Budget cuts mean more than simple "belt-tightening" — many programs are declining in quality, and with them goes UT's academic reputation.

by David Madison

Jason Fletcher remembers the panic of early 2000. The semester had just begun and there was a run on required classes. About 50 students at the University of Tennessee packed into a class with 30 seats. They all wanted to take Econ 499, one of the few upper-level courses economics majors must pass in order to graduate.

"This is supposed to be the culmination of your education," says Fletcher, a 22-year-old, 4.0 student from Athens, Tenn.

Trying to oblige some of the econ students desperate to take Econ 499, the professor upped the class size to 33 and raffled off the additional seats. It was a desperate scene, says Fletcher, recalling the reaction of students who didn't have their names drawn from a shuffled pile of scrap paper.

"They were furious, of course," says Fletcher, who comes across as sharp, but laid back. Over the last three and a half years, he's gotten involved on campus, vice-chairing the Issues Committee, which brings guest speakers such as Dr. Ruth and Maya Angelou to UT. It's clear that Fletcher has tried to make the most of his time in Knoxville. That may be why the otherwise soft-spoken senior allows his voice to take a slight edge when he describes the downside of being an econ major.

"The department is trying to do as much as it can with what it has," says Fletcher.
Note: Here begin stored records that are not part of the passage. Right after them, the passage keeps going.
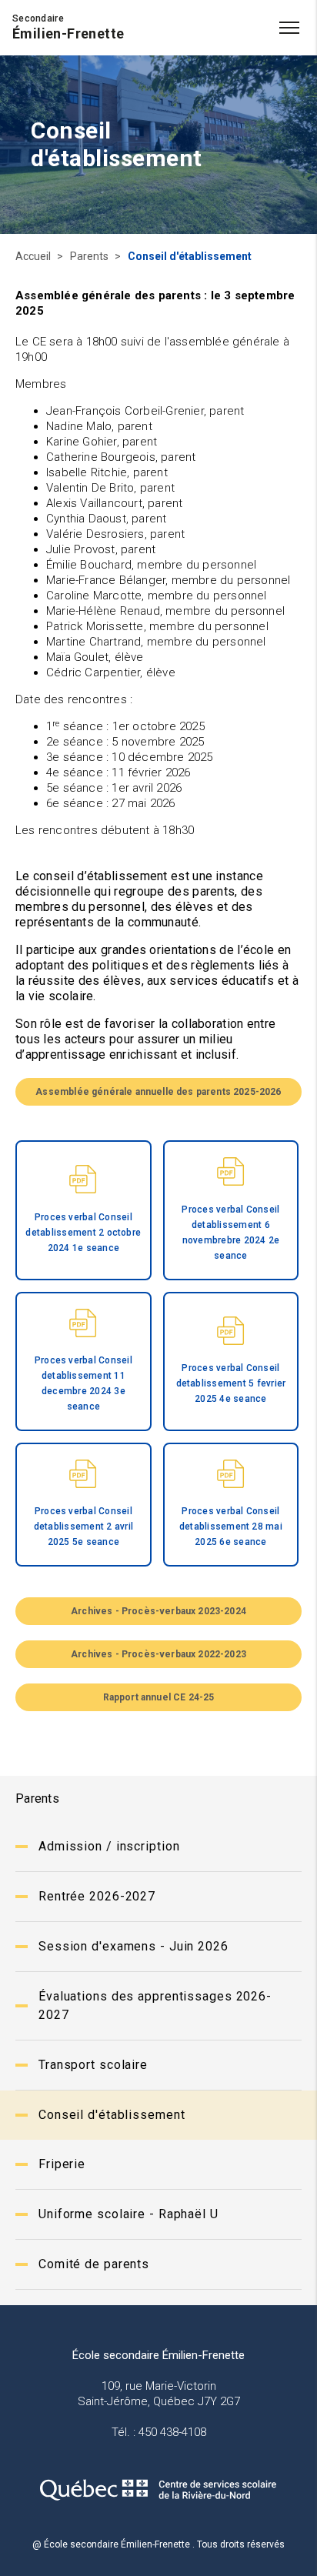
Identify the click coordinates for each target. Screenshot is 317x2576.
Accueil (34, 256)
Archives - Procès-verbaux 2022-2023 (158, 1654)
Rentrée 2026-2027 (96, 1896)
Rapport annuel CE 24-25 (159, 1697)
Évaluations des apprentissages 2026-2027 (155, 2005)
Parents (90, 256)
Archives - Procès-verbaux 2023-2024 (158, 1611)
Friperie (61, 2164)
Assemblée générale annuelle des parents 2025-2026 (158, 1091)
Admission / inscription (108, 1846)
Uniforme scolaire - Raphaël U (128, 2214)
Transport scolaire (93, 2064)
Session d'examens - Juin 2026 (133, 1946)
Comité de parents (93, 2264)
All over campus, students watch as legislative budget cuts eventually become cuts in the classroom.

As former Chancellor Bill Snyder puts it, "That's what happens when you go from the macro to the micro. It's clearly documented how underfunded we are. And it just trickles down."

For the past five years, lawmakers have locked UT into a budgeting scheme that's among the country's least generous. In that time, the state's economy has grown by 25 percent, but appropriations have only increased by 2 percent. That's a meager boost compared to what's being spent on higher education in states such as Florida and Georgia.

And while the entire University of Tennessee appears malnourished, the problems facing UT's Economics Department are unique because this department actually works for the Tennessee Legislature.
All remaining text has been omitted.